1.) If they are transferring care to you it's not up to what the nurse thinks. Nurses are 90% of the time :censored::censored::censored::censored::censored::censored::censored::censored::censored:s anyways ( 2nd only to bad dispatchers lol ). I love going into a hospital them handing me paperwork and asking me "is there anything else I can get you? ...ummm maybe a report?"

Please refrain from nurse bashing and remember there are quite a few great posters who are nurses as well.
 
I wouldn't necessarily say the questions were inappropriate but they were really redundant. This "minor" patient is already in an awkward situation anyway and has already been drilled with the same questions so there is no need repeating them. If you want to know, ask the nurse or wait to ask your partner who got report.
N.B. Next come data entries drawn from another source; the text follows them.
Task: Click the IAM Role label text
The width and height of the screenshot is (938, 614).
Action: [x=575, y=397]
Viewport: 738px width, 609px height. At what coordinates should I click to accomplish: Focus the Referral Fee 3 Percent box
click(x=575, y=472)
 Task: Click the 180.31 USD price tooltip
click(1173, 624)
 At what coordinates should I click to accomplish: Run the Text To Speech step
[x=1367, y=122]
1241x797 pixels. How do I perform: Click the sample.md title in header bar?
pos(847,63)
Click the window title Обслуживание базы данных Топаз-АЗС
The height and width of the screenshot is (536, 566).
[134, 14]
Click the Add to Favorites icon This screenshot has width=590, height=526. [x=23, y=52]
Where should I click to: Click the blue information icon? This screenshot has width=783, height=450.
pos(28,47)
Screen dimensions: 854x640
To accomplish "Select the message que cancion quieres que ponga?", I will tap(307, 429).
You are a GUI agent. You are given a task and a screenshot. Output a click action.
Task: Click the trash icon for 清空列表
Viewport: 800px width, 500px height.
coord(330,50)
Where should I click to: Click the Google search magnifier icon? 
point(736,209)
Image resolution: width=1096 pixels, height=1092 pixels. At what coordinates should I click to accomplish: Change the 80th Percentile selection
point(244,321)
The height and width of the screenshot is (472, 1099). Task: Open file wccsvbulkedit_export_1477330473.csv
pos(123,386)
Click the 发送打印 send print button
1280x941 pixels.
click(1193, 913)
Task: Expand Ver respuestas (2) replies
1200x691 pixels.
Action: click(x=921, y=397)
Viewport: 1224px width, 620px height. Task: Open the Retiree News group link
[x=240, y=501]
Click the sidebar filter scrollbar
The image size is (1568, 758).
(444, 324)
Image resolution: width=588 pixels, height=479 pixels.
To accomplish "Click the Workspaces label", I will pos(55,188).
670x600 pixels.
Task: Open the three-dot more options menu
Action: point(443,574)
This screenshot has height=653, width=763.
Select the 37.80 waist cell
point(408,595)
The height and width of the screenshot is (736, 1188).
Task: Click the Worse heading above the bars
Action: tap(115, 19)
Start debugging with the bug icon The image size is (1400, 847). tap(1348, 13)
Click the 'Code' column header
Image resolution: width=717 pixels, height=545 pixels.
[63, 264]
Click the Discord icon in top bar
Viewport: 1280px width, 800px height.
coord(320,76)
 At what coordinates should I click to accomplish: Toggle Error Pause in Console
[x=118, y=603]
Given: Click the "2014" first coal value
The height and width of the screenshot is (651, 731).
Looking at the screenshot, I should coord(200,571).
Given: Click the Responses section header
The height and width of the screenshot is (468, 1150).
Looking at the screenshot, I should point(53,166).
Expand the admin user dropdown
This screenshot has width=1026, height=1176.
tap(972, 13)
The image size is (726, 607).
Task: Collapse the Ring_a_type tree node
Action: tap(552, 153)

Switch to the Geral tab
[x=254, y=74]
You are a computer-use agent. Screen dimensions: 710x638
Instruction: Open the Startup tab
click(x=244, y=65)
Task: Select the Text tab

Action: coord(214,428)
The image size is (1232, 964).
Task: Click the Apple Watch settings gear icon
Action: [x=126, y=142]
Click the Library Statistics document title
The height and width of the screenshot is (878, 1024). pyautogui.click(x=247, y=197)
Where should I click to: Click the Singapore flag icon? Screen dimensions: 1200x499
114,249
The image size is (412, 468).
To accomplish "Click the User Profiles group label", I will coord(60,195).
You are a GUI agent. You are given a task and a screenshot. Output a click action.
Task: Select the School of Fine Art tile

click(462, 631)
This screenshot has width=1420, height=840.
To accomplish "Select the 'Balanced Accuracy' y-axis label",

With a psych patient, you really should speak to the nurse and get the report before you come into contact with the patient. You need to know what the patient's background is and why they are committed so you know what questions, statements and subjects to potentially avoid to keep from upsetting or "setting off" the patient. I see nothing wrong with asking a patient what led them to be committed during transfer to make conversation. And sometimes the patient will want to share how they are feeling.

Even with medical patients, I always get report before making contact with my patient so I know what exactly is going on.
 
I agree about getting report first, no matter why the pt is being transported. It has helped me avoid/mittigate some sticky situations.

Knowing if you should avoid certain questions is definitely important. When transporting the rape victim who was diagnosed with a personality disorder after the assault, kicked out of the mitary and just attempted suicide after her discharge appeal failed you should probably avoid asking about her military tattoo.